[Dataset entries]
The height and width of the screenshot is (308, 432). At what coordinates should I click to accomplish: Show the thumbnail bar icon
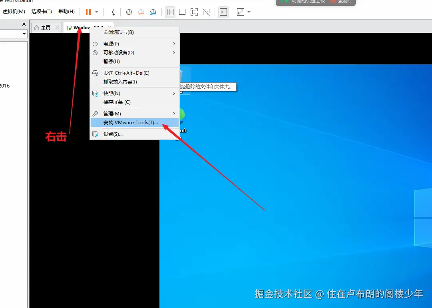click(182, 12)
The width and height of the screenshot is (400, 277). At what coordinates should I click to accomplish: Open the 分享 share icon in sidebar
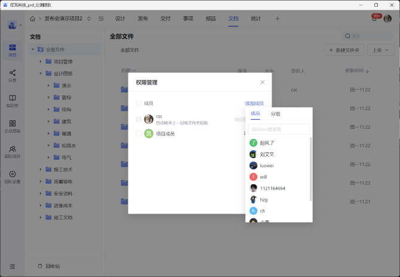(13, 75)
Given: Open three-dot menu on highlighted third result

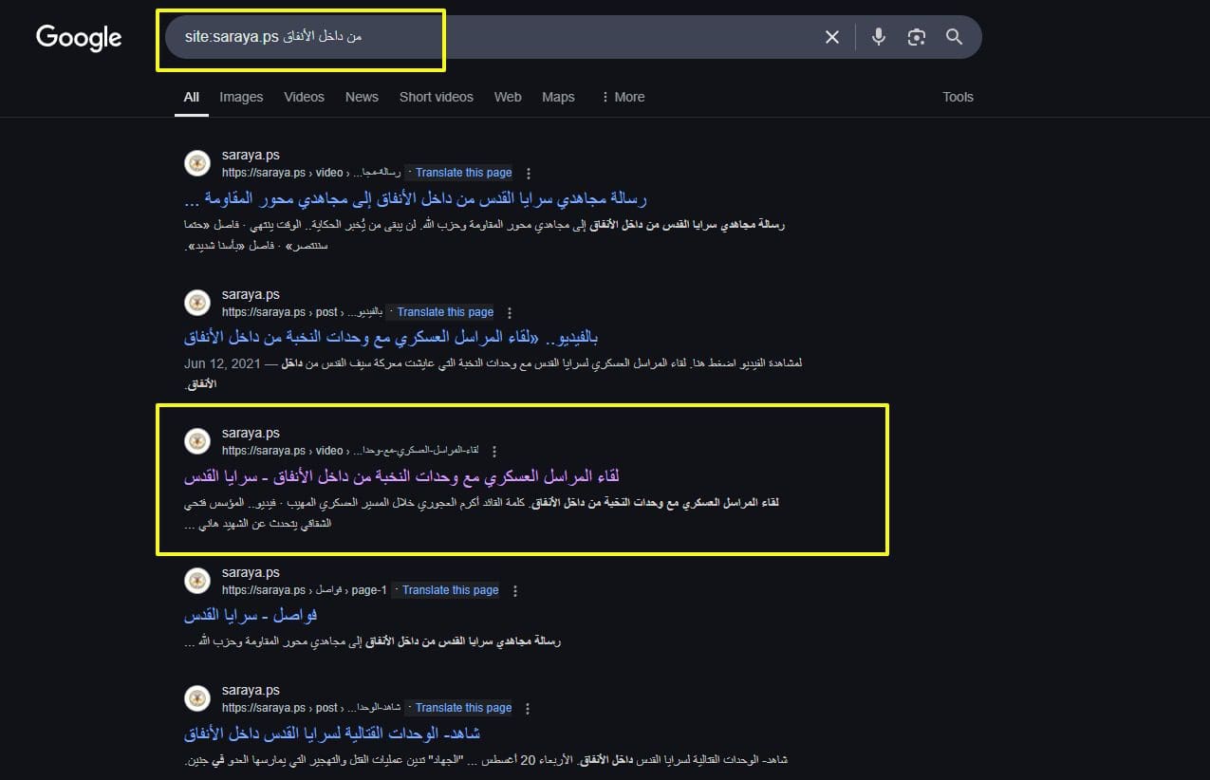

*Problem requirements*
Repeat every line of the records above, requests included, but scale each coordinate in the answers by 1.35 and round to the nearest whole number, with halves rounding up. Leave the numbers in the requests unchanged, and omit the pictures from your answer.

*Answer in full*
The height and width of the screenshot is (308, 432). At what coordinates should I click to accomplish: Show the thumbnail bar icon
click(246, 16)
The width and height of the screenshot is (400, 277). At what coordinates should I click to accomplish: Open the 分享 share icon in sidebar
(18, 101)
Given: Open three-dot menu on highlighted third result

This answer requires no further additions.